Figure 4

Analysis of viral gene expression. (A) HHV-6B gene expression. Only the HHV-6 open reading frames are illustrated and indicated at the bottom of the panel. RNA extracted from HHV-6B-infected cells (Z29) and uninfected cells (SupT1) was used in hybridization assays. (B) HIV-1 gene expression and inhibition by CYC202. Only the HIV-1 open reading frames are illustrated and indicated at the bottom of the panel. The Tat and Rev coding sequences overlap in the HIV proviral genome. Primers were designed to amplify the first exon of Tat and the second exon of Rev (see Additional file 1). Both amplicons contain some overlap, with 84% of the Rev amplicon specific to Rev and 65% of the Tat amplicon specific to Tat. Tat and Rev indicated in the graph correspond to the amplicons that contain the majority of that particular sequence.
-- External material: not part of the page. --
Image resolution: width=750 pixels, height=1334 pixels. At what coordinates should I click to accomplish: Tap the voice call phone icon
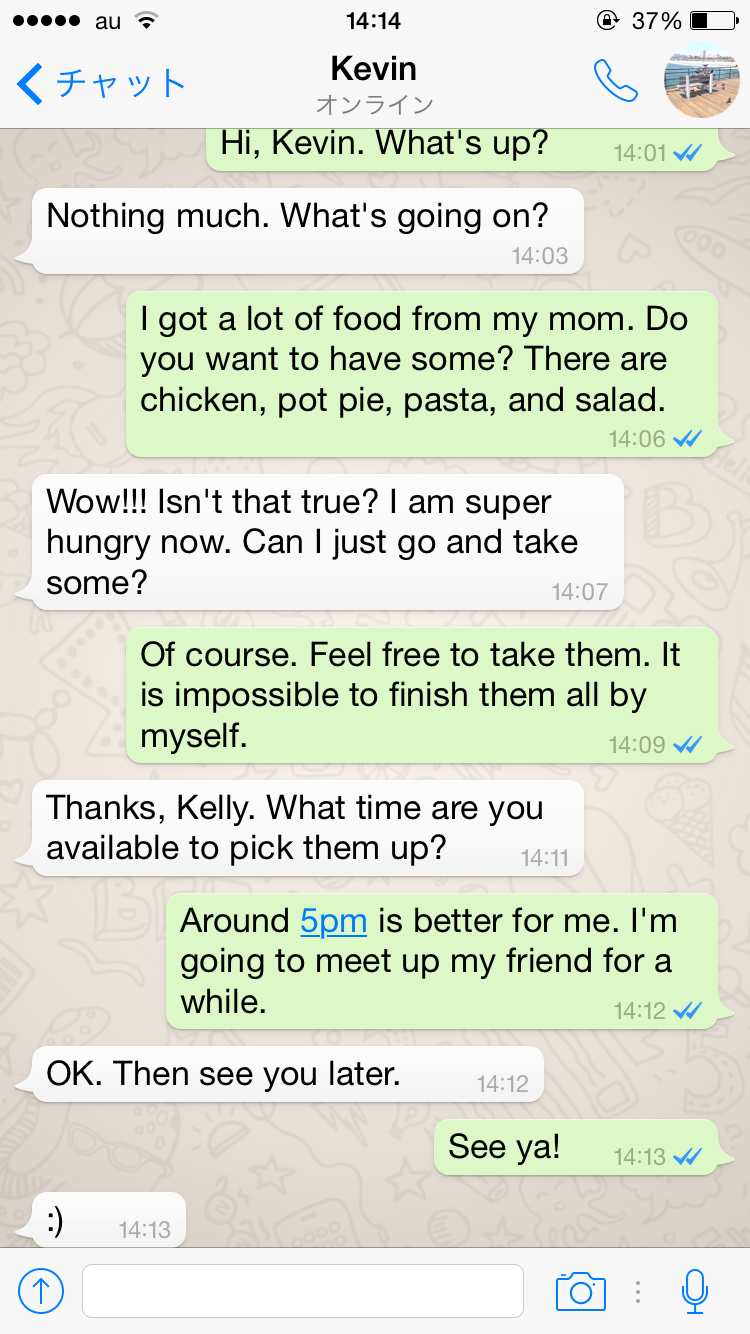pos(615,81)
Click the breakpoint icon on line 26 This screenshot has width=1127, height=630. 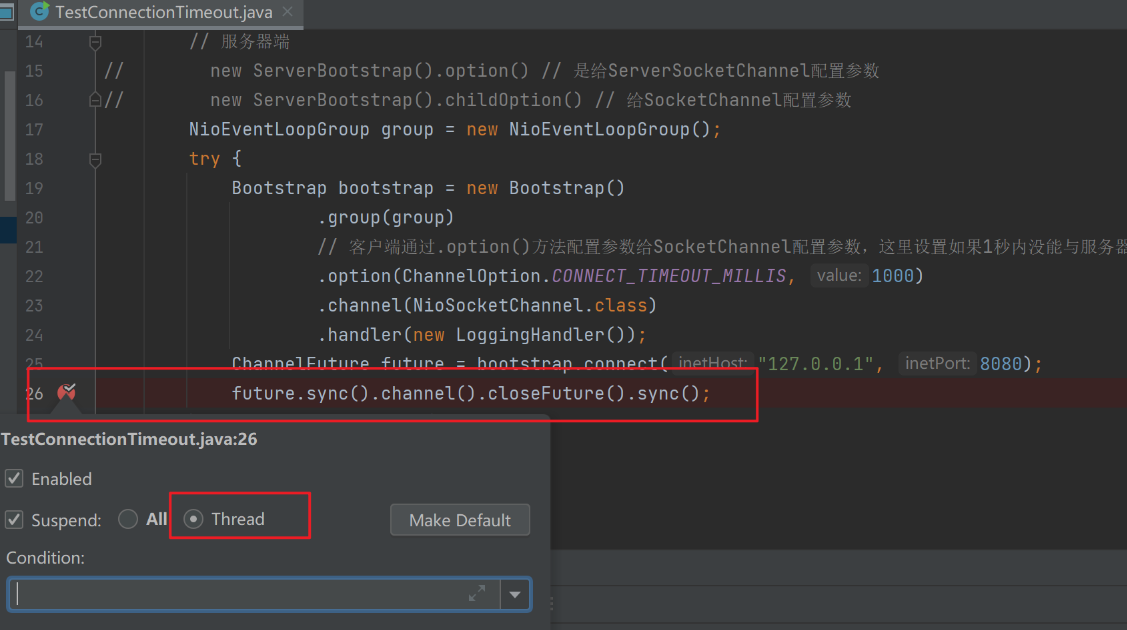pyautogui.click(x=67, y=393)
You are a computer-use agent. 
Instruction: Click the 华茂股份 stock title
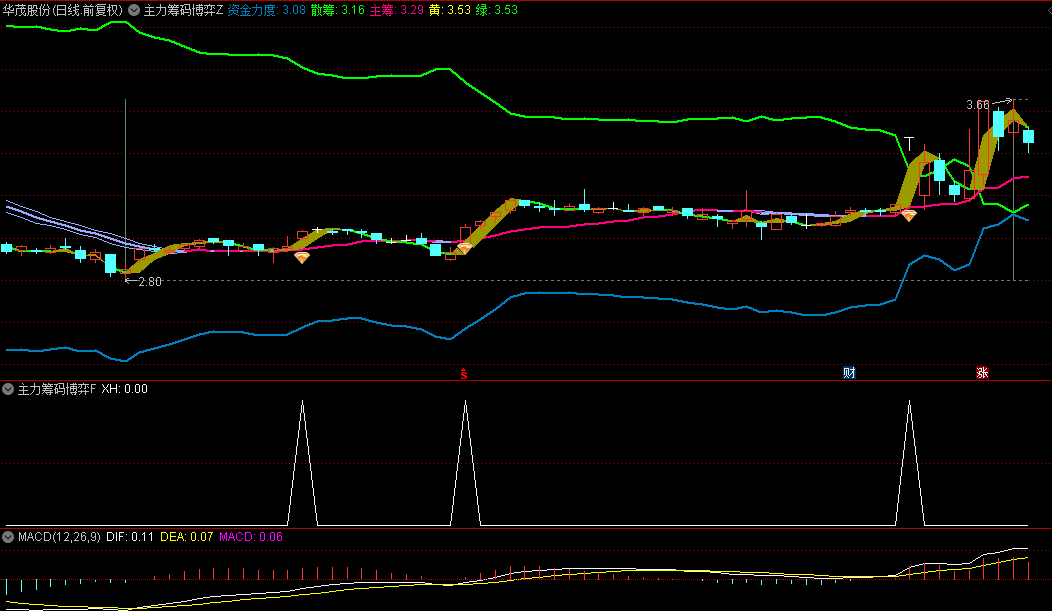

Values were calculated and expressed as Log2 ratios. The red bars indicate hybridization in latent, uninduced cells; the green bars indicate genes that were expressed following TNF induction (20 ng/ml for 2 hrs). Both are compared to expression from uninfected cells. The blue bars indicate genes that were expressed following TNF induction compared to no induction; yellow bars indicate genes whose expression was effected by TNF and CYC202 (5 μM), as compared to untreated cells. (C) KSHV gene expression and inhibition by CYC202. Only the KSHV open reading frames are illustrated and indicated at the bottom of the panel. Values were calculated and expressed as mean Log2 ratios from four experiments. The yellow bars indicate genes that are expressed following TPA induction (20 ng/ml) while the red bars indicate genes whose expression was effected by TPA and CYC202 (5 μM).